►

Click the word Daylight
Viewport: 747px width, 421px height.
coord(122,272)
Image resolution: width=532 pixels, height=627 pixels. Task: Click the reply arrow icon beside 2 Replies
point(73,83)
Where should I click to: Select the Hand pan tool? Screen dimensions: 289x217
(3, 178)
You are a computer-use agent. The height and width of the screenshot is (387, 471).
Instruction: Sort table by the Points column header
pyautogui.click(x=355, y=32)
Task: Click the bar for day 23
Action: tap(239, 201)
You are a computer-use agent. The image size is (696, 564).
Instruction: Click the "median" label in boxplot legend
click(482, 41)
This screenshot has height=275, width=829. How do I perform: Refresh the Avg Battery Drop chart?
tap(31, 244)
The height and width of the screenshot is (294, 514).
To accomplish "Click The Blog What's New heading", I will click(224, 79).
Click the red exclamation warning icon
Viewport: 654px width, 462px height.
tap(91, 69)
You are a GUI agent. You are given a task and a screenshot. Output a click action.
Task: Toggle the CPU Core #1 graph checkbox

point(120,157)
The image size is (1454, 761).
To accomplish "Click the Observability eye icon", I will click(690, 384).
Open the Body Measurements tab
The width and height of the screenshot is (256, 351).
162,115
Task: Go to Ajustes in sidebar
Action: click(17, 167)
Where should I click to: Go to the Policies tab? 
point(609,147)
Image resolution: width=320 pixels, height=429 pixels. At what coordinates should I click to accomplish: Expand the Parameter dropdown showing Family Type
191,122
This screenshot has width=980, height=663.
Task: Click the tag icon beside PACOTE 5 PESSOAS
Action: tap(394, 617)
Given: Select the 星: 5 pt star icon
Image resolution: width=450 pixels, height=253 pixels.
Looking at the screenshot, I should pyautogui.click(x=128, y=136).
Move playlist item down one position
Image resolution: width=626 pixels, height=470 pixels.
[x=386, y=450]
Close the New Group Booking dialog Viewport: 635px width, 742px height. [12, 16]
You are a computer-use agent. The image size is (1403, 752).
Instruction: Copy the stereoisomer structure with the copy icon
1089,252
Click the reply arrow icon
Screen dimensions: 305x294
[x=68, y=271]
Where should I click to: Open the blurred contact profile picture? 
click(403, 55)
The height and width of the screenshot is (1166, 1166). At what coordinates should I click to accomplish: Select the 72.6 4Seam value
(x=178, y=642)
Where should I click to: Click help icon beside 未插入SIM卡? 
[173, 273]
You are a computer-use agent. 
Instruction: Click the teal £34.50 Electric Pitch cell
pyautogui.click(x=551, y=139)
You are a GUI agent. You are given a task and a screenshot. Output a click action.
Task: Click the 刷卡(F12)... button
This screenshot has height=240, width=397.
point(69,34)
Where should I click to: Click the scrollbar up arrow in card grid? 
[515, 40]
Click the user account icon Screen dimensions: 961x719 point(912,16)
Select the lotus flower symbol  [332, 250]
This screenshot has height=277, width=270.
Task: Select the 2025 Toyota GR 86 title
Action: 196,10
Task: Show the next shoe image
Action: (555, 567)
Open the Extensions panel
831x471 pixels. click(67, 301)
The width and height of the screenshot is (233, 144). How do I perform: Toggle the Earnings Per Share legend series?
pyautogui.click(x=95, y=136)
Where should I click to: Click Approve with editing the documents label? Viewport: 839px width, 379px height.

◄

→ THE TASK
What is needed is the number of lines in the records that contain the string "agent", stated with nothing else.

→ TASK ANSWER
6